• _Your assignment_
Copy out again, unchanged, the listing below from the line that has "Task: View battery status in the system tray" through the line that has "Play the call recording".

• _Extracted entries_

________________________________________

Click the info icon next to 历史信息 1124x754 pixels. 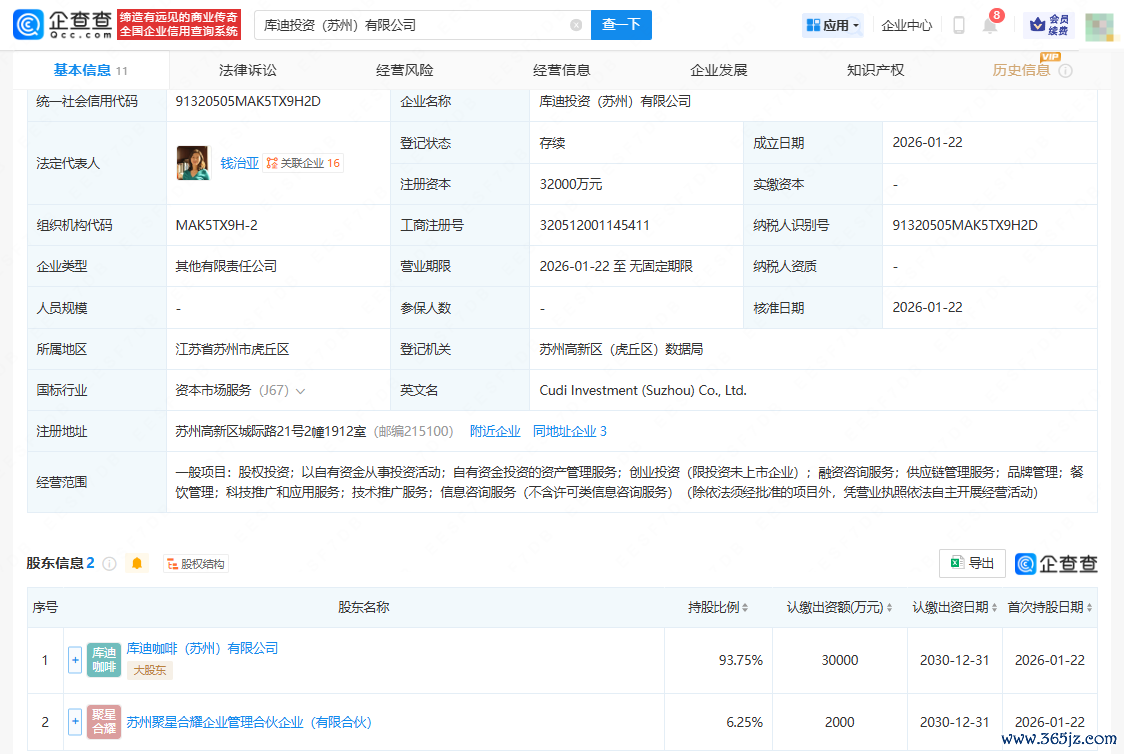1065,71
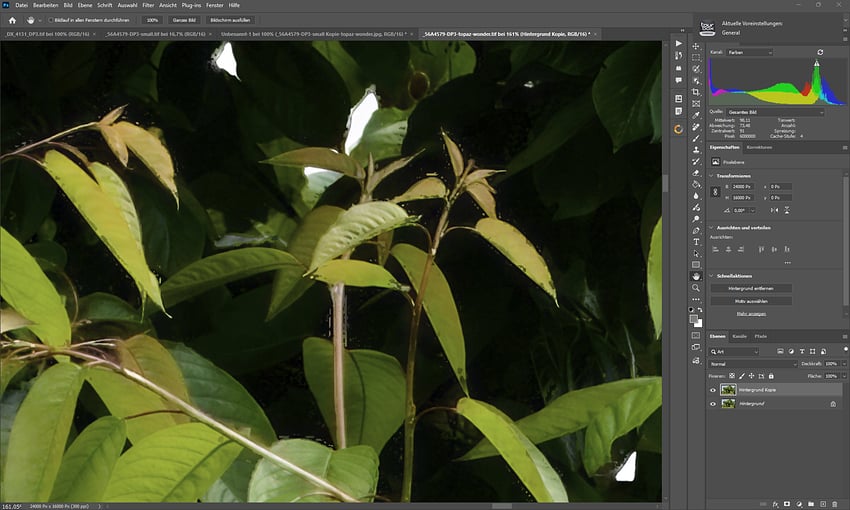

________________________________________

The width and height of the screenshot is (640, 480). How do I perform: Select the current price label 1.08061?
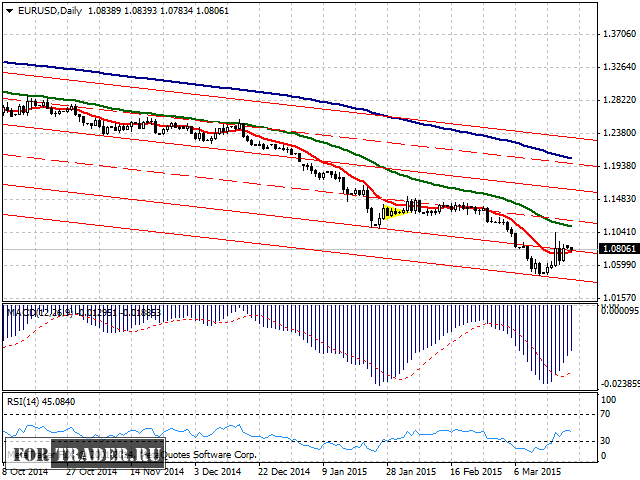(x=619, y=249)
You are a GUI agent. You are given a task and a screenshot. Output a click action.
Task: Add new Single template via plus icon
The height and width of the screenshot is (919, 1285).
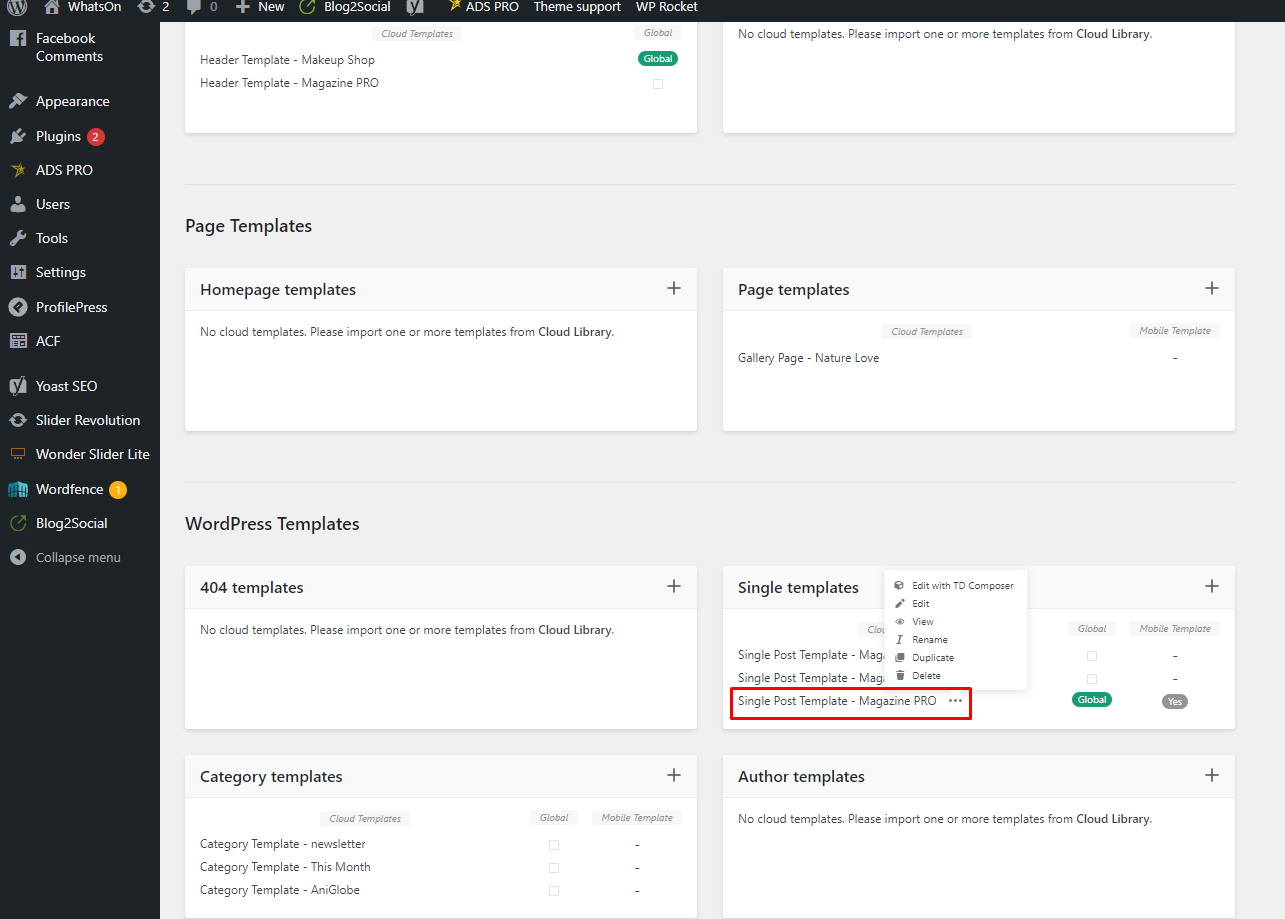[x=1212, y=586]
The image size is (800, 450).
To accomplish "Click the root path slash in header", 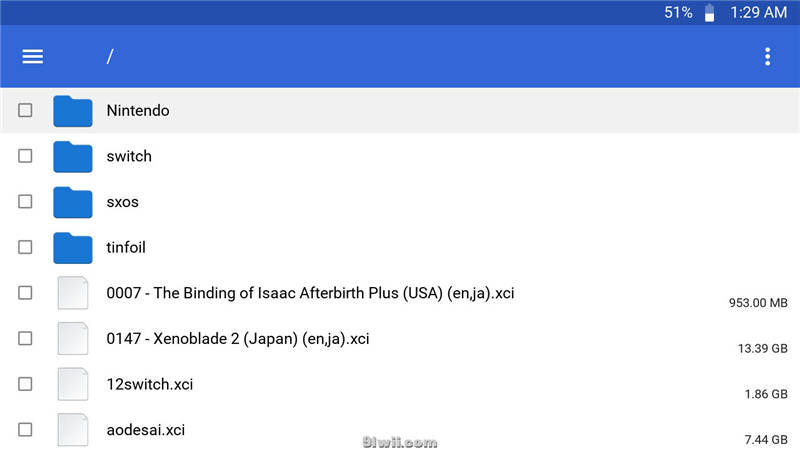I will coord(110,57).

________________________________________

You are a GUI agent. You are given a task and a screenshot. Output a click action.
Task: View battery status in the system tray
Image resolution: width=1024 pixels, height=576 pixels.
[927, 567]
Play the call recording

________________________________________

• _Response to this exercise_
Task: View battery status in the system tray
Image resolution: width=1024 pixels, height=576 pixels.
[927, 567]
Play the call recording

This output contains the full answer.